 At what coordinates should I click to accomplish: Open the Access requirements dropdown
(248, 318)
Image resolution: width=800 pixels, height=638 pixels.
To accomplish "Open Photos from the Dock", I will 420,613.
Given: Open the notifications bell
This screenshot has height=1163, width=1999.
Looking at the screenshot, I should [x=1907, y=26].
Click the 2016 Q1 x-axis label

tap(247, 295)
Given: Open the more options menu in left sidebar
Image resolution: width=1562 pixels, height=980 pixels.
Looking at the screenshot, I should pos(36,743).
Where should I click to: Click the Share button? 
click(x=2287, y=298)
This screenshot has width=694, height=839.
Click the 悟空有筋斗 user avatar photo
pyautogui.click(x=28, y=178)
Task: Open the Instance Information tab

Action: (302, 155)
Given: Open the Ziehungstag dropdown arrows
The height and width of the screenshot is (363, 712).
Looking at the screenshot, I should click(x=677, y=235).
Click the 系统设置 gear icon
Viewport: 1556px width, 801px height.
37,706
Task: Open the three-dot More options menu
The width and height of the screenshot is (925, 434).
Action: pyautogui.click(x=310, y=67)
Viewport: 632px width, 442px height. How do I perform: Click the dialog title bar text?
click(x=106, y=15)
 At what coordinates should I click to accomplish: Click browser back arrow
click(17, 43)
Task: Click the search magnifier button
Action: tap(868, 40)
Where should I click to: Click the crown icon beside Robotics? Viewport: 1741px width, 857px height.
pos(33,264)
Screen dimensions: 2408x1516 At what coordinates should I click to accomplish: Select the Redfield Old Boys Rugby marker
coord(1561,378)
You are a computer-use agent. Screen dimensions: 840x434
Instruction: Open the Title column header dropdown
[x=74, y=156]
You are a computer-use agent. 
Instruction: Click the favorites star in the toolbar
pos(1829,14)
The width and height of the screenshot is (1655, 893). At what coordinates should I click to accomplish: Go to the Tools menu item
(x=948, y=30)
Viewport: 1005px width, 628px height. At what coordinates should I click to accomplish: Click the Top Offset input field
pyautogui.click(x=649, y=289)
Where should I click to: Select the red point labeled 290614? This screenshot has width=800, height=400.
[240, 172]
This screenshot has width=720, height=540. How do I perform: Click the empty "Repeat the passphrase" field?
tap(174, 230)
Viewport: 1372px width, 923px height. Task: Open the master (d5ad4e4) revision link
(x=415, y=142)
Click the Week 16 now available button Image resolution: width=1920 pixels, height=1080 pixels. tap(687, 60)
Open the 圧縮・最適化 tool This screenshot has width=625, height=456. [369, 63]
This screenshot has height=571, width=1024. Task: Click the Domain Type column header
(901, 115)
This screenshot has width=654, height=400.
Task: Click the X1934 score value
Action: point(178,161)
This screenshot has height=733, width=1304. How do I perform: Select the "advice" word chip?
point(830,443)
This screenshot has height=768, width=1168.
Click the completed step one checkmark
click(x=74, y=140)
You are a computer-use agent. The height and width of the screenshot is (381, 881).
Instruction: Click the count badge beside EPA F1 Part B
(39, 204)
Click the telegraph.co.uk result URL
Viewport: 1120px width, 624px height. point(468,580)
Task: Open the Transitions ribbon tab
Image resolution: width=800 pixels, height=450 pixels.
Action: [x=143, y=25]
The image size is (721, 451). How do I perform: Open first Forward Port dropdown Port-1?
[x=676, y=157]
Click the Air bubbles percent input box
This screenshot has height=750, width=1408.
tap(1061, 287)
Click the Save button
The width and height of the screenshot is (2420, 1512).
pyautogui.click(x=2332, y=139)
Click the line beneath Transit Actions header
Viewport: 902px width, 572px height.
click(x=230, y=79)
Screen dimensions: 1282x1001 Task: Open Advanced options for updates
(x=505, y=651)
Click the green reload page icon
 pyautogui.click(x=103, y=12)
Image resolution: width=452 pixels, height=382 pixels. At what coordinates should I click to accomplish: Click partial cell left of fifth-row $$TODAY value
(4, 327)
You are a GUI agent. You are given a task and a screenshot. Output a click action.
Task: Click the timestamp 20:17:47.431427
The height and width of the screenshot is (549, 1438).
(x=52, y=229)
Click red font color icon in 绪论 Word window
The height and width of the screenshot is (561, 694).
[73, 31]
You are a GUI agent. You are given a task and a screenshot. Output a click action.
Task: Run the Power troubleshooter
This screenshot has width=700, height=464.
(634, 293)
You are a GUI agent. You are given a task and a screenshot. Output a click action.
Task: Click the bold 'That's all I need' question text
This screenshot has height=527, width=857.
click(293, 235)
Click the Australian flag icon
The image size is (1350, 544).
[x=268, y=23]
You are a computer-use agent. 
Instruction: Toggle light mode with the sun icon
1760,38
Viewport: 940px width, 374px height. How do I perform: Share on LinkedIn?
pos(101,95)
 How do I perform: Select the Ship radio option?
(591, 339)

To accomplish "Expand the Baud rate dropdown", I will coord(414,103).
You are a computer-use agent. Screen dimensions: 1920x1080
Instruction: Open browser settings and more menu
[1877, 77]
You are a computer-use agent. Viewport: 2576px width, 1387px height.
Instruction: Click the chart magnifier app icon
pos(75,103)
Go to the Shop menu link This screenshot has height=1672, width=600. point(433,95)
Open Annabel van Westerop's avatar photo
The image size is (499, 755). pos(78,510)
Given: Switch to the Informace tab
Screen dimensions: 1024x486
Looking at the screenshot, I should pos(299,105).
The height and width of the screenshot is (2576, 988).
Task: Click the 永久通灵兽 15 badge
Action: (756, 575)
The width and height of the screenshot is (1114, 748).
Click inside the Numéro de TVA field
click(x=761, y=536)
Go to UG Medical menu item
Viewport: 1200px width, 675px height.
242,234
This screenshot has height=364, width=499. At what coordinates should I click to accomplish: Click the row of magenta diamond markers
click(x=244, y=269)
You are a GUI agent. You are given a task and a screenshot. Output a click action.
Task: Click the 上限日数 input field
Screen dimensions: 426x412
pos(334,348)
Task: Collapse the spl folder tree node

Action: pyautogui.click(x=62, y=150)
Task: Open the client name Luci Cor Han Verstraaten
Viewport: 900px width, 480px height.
•••••
WHAT THE EXERCISE ASKS: Put every line of the material above into a Markdown table with the columns Row and Line, numbering the rows in order and skipping blank lines.

RESPONSE TO THIS TASK:
| Row | Line |
|---|---|
| 1 |  At what coordinates should I click to accomplish: Open the Access requirements dropdown |
| 2 | (248, 318) |
| 3 | Image resolution: width=800 pixels, height=638 pixels. |
| 4 | To accomplish "Open Photos from the Dock", I will 420,613. |
| 5 | Given: Open the notifications bell |
| 6 | This screenshot has height=1163, width=1999. |
| 7 | Looking at the screenshot, I should [x=1907, y=26]. |
| 8 | Click the 2016 Q1 x-axis label |
| 9 | tap(247, 295) |
| 10 | Given: Open the more options menu in left sidebar |
| 11 | Image resolution: width=1562 pixels, height=980 pixels. |
| 12 | Looking at the screenshot, I should pos(36,743). |
| 13 | Where should I click to: Click the Share button?  |
| 14 | click(x=2287, y=298) |
| 15 | This screenshot has width=694, height=839. |
| 16 | Click the 悟空有筋斗 user avatar photo |
| 17 | pyautogui.click(x=28, y=178) |
| 18 | Task: Open the Instance Information tab |
| 19 | Action: (302, 155) |
| 20 | Given: Open the Ziehungstag dropdown arrows |
| 21 | The height and width of the screenshot is (363, 712). |
| 22 | Looking at the screenshot, I should click(x=677, y=235). |
| 23 | Click the 系统设置 gear icon |
| 24 | Viewport: 1556px width, 801px height. |
| 25 | 37,706 |
| 26 | Task: Open the three-dot More options menu |
| 27 | The width and height of the screenshot is (925, 434). |
| 28 | Action: pyautogui.click(x=310, y=67) |
| 29 | Viewport: 632px width, 442px height. How do I perform: Click the dialog title bar text? |
| 30 | click(x=106, y=15) |
| 31 |  At what coordinates should I click to accomplish: Click browser back arrow |
| 32 | click(17, 43) |
| 33 | Task: Click the search magnifier button |
| 34 | Action: tap(868, 40) |
| 35 | Where should I click to: Click the crown icon beside Robotics? Viewport: 1741px width, 857px height. |
| 36 | pos(33,264) |
| 37 | Screen dimensions: 2408x1516 At what coordinates should I click to accomplish: Select the Redfield Old Boys Rugby marker |
| 38 | coord(1561,378) |
| 39 | You are a computer-use agent. Screen dimensions: 840x434 |
| 40 | Instruction: Open the Title column header dropdown |
| 41 | [x=74, y=156] |
| 42 | You are a computer-use agent.  |
| 43 | Instruction: Click the favorites star in the toolbar |
| 44 | pos(1829,14) |
| 45 | The width and height of the screenshot is (1655, 893). At what coordinates should I click to accomplish: Go to the Tools menu item |
| 46 | (x=948, y=30) |
| 47 | Viewport: 1005px width, 628px height. At what coordinates should I click to accomplish: Click the Top Offset input field |
| 48 | pyautogui.click(x=649, y=289) |
| 49 | Where should I click to: Select the red point labeled 290614? This screenshot has width=800, height=400. |
| 50 | [240, 172] |
| 51 | This screenshot has width=720, height=540. How do I perform: Click the empty "Repeat the passphrase" field? |
| 52 | tap(174, 230) |
| 53 | Viewport: 1372px width, 923px height. Task: Open the master (d5ad4e4) revision link |
| 54 | (x=415, y=142) |
| 55 | Click the Week 16 now available button Image resolution: width=1920 pixels, height=1080 pixels. tap(687, 60) |
| 56 | Open the 圧縮・最適化 tool This screenshot has width=625, height=456. [369, 63] |
| 57 | This screenshot has height=571, width=1024. Task: Click the Domain Type column header |
| 58 | (901, 115) |
| 59 | This screenshot has width=654, height=400. |
| 60 | Task: Click the X1934 score value |
| 61 | Action: point(178,161) |
| 62 | This screenshot has height=733, width=1304. How do I perform: Select the "advice" word chip? |
| 63 | point(830,443) |
| 64 | This screenshot has height=768, width=1168. |
| 65 | Click the completed step one checkmark |
| 66 | click(x=74, y=140) |
| 67 | You are a computer-use agent. The height and width of the screenshot is (381, 881). |
| 68 | Instruction: Click the count badge beside EPA F1 Part B |
| 69 | (39, 204) |
| 70 | Click the telegraph.co.uk result URL |
| 71 | Viewport: 1120px width, 624px height. point(468,580) |
| 72 | Task: Open the Transitions ribbon tab |
| 73 | Image resolution: width=800 pixels, height=450 pixels. |
| 74 | Action: [x=143, y=25] |
| 75 | The image size is (721, 451). How do I perform: Open first Forward Port dropdown Port-1? |
| 76 | [x=676, y=157] |
| 77 | Click the Air bubbles percent input box |
| 78 | This screenshot has height=750, width=1408. |
| 79 | tap(1061, 287) |
| 80 | Click the Save button |
| 81 | The width and height of the screenshot is (2420, 1512). |
| 82 | pyautogui.click(x=2332, y=139) |
| 83 | Click the line beneath Transit Actions header |
| 84 | Viewport: 902px width, 572px height. |
| 85 | click(x=230, y=79) |
| 86 | Screen dimensions: 1282x1001 Task: Open Advanced options for updates |
| 87 | (x=505, y=651) |
| 88 | Click the green reload page icon |
| 89 |  pyautogui.click(x=103, y=12) |
| 90 | Image resolution: width=452 pixels, height=382 pixels. At what coordinates should I click to accomplish: Click partial cell left of fifth-row $$TODAY value |
| 91 | (4, 327) |
| 92 | You are a GUI agent. You are given a task and a screenshot. Output a click action. |
| 93 | Task: Click the timestamp 20:17:47.431427 |
| 94 | The height and width of the screenshot is (549, 1438). |
| 95 | (x=52, y=229) |
| 96 | Click red font color icon in 绪论 Word window |
| 97 | The height and width of the screenshot is (561, 694). |
| 98 | [73, 31] |
| 99 | You are a GUI agent. You are given a task and a screenshot. Output a click action. |
| 100 | Task: Run the Power troubleshooter |
| 101 | This screenshot has width=700, height=464. |
| 102 | (634, 293) |
| 103 | You are a GUI agent. You are given a task and a screenshot. Output a click action. |
| 104 | Task: Click the bold 'That's all I need' question text |
| 105 | This screenshot has height=527, width=857. |
| 106 | click(293, 235) |
| 107 | Click the Australian flag icon |
| 108 | The image size is (1350, 544). |
| 109 | [x=268, y=23] |
| 110 | You are a computer-use agent.  |
| 111 | Instruction: Toggle light mode with the sun icon |
| 112 | 1760,38 |
| 113 | Viewport: 940px width, 374px height. How do I perform: Share on LinkedIn? |
| 114 | pos(101,95) |
| 115 |  How do I perform: Select the Ship radio option? |
| 116 | (591, 339) |
| 117 | To accomplish "Expand the Baud rate dropdown", I will coord(414,103). |
| 118 | You are a computer-use agent. Screen dimensions: 1920x1080 |
| 119 | Instruction: Open browser settings and more menu |
| 120 | [1877, 77] |
| 121 | You are a computer-use agent. Viewport: 2576px width, 1387px height. |
| 122 | Instruction: Click the chart magnifier app icon |
| 123 | pos(75,103) |
| 124 | Go to the Shop menu link This screenshot has height=1672, width=600. point(433,95) |
| 125 | Open Annabel van Westerop's avatar photo |
| 126 | The image size is (499, 755). pos(78,510) |
| 127 | Given: Switch to the Informace tab |
| 128 | Screen dimensions: 1024x486 |
| 129 | Looking at the screenshot, I should pos(299,105). |
| 130 | The height and width of the screenshot is (2576, 988). |
| 131 | Task: Click the 永久通灵兽 15 badge |
| 132 | Action: (756, 575) |
| 133 | The width and height of the screenshot is (1114, 748). |
| 134 | Click inside the Numéro de TVA field |
| 135 | click(x=761, y=536) |
| 136 | Go to UG Medical menu item |
| 137 | Viewport: 1200px width, 675px height. |
| 138 | 242,234 |
| 139 | This screenshot has height=364, width=499. At what coordinates should I click to accomplish: Click the row of magenta diamond markers |
| 140 | click(x=244, y=269) |
| 141 | You are a GUI agent. You are given a task and a screenshot. Output a click action. |
| 142 | Task: Click the 上限日数 input field |
| 143 | Screen dimensions: 426x412 |
| 144 | pos(334,348) |
| 145 | Task: Collapse the spl folder tree node |
| 146 | Action: pyautogui.click(x=62, y=150) |
| 147 | Task: Open the client name Luci Cor Han Verstraaten |
| 148 | Viewport: 900px width, 480px height. |